> _WHAT TO DO_
Copy nothing before the line containing "Click the Account". Reproduce that line and all that follow, exactly, through the end of the records.
[[ EXTRACTED DATA open ]]
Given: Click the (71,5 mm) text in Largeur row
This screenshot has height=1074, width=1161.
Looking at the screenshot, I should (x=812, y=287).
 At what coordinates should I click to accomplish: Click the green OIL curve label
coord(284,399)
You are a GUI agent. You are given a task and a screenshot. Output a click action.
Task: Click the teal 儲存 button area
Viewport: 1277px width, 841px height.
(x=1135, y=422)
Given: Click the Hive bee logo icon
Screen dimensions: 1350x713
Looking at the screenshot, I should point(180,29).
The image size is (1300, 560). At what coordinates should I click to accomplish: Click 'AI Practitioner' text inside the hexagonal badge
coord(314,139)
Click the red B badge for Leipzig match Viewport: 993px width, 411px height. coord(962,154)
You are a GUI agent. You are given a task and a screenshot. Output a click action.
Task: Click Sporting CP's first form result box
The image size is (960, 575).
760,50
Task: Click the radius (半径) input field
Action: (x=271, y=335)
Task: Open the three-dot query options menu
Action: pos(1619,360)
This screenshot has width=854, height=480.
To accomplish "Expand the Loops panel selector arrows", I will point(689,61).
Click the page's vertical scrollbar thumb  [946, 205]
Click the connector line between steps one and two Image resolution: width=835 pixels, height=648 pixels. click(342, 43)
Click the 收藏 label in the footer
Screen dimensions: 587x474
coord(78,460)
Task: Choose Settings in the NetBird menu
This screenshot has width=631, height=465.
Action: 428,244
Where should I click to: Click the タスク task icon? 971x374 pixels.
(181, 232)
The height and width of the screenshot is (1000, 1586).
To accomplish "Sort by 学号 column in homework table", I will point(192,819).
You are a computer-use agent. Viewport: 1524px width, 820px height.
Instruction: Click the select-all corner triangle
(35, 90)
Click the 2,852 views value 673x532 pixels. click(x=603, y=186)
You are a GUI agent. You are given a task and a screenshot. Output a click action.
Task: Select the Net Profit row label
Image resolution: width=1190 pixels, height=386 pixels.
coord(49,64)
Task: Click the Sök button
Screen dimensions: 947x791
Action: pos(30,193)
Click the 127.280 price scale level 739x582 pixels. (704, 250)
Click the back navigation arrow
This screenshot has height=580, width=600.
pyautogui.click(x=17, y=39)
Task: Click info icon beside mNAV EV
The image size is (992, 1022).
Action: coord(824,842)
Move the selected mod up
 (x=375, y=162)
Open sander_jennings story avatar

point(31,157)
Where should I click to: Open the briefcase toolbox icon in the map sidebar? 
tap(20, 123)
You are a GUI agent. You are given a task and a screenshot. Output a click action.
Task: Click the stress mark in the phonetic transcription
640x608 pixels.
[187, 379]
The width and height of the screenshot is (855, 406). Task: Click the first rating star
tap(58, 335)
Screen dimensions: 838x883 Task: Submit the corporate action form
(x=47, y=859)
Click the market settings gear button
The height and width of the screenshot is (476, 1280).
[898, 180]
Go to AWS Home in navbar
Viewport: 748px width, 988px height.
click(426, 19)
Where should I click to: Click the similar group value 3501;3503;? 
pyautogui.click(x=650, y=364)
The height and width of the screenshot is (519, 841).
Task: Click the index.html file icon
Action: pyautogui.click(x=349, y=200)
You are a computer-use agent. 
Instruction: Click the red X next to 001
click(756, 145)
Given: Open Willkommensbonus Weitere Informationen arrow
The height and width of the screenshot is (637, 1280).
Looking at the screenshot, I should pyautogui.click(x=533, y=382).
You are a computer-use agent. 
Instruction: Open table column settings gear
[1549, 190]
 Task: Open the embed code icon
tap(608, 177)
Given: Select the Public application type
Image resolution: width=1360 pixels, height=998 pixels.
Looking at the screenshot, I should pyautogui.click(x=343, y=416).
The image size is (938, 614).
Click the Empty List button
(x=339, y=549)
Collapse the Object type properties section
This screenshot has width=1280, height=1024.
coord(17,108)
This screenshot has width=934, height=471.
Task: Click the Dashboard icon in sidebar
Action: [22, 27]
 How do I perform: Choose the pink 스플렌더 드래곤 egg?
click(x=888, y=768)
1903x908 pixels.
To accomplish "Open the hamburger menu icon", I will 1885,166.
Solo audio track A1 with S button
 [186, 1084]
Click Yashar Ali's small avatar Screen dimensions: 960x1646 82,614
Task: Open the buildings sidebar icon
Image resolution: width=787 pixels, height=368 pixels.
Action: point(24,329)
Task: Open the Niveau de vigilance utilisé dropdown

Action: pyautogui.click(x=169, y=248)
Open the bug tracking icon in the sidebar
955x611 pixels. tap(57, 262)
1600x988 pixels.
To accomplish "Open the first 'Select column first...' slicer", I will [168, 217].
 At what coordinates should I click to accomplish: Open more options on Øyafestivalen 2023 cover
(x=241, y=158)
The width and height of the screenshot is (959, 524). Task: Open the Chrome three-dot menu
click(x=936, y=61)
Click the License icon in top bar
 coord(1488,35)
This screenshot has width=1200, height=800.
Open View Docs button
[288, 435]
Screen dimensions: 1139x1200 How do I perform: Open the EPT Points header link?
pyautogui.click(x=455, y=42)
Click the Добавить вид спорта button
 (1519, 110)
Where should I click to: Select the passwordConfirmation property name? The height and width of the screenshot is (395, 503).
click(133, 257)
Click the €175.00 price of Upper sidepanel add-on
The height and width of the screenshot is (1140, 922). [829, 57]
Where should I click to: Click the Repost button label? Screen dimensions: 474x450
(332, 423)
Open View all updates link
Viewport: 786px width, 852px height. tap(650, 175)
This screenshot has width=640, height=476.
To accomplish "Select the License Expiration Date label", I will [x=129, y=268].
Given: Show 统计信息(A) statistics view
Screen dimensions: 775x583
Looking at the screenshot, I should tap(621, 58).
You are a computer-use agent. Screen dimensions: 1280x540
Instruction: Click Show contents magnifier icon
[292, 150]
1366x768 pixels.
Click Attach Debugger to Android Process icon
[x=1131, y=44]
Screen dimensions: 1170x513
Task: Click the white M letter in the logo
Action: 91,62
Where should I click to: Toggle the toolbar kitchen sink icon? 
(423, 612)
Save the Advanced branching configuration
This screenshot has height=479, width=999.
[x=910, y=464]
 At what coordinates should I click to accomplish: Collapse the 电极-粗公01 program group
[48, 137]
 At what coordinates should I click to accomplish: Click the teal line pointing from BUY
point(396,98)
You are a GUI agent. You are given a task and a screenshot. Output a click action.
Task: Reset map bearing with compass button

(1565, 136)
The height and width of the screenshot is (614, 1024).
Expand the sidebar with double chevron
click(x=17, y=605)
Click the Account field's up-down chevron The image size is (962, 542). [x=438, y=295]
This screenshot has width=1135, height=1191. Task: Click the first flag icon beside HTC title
[[ EXTRACTED DATA closed ]]
> _ANSWER SPACE_
Click the Account field's up-down chevron The image size is (962, 542). [x=438, y=295]
This screenshot has width=1135, height=1191. Task: Click the first flag icon beside HTC title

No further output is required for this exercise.